Task
Return every entry below unchanged, line for line, and leave the pictures out.

Records for processing

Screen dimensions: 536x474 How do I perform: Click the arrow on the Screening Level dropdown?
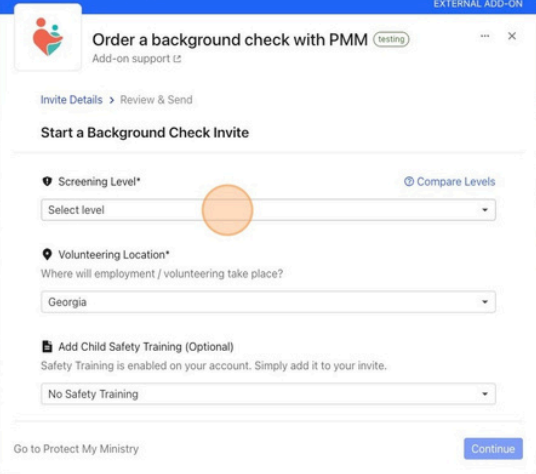[485, 210]
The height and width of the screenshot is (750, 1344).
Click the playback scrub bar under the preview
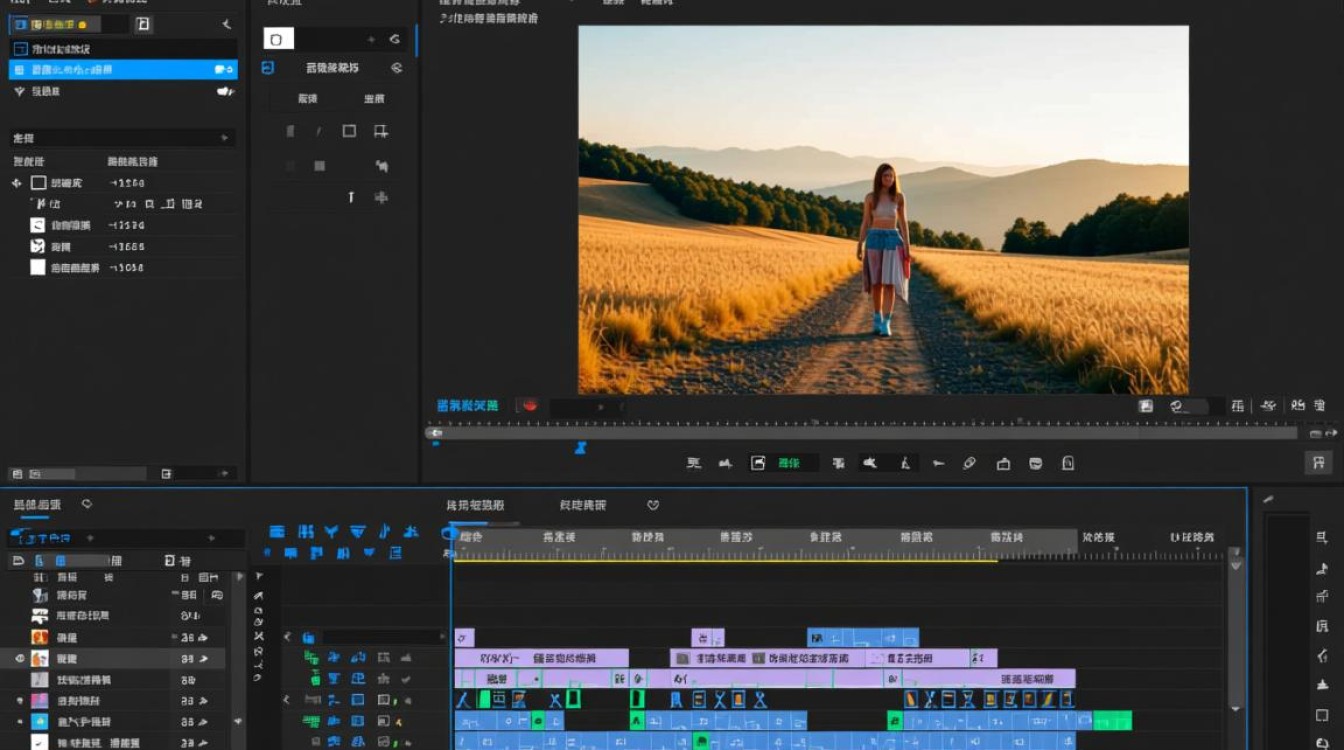[866, 433]
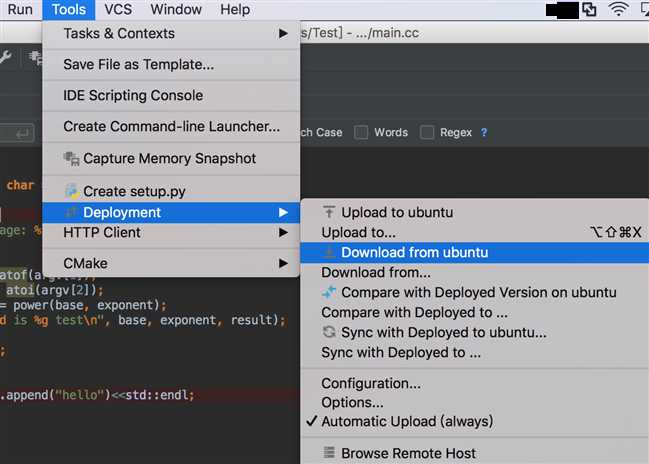Choose Save File as Template...

[x=138, y=64]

Exercise response
Screen dimensions: 536x474 How do I perform: Click the arrow on the Screening Level dropdown?
[485, 210]
The height and width of the screenshot is (750, 1344).
Click the playback scrub bar under the preview
[866, 433]
Choose Save File as Template...

[x=138, y=64]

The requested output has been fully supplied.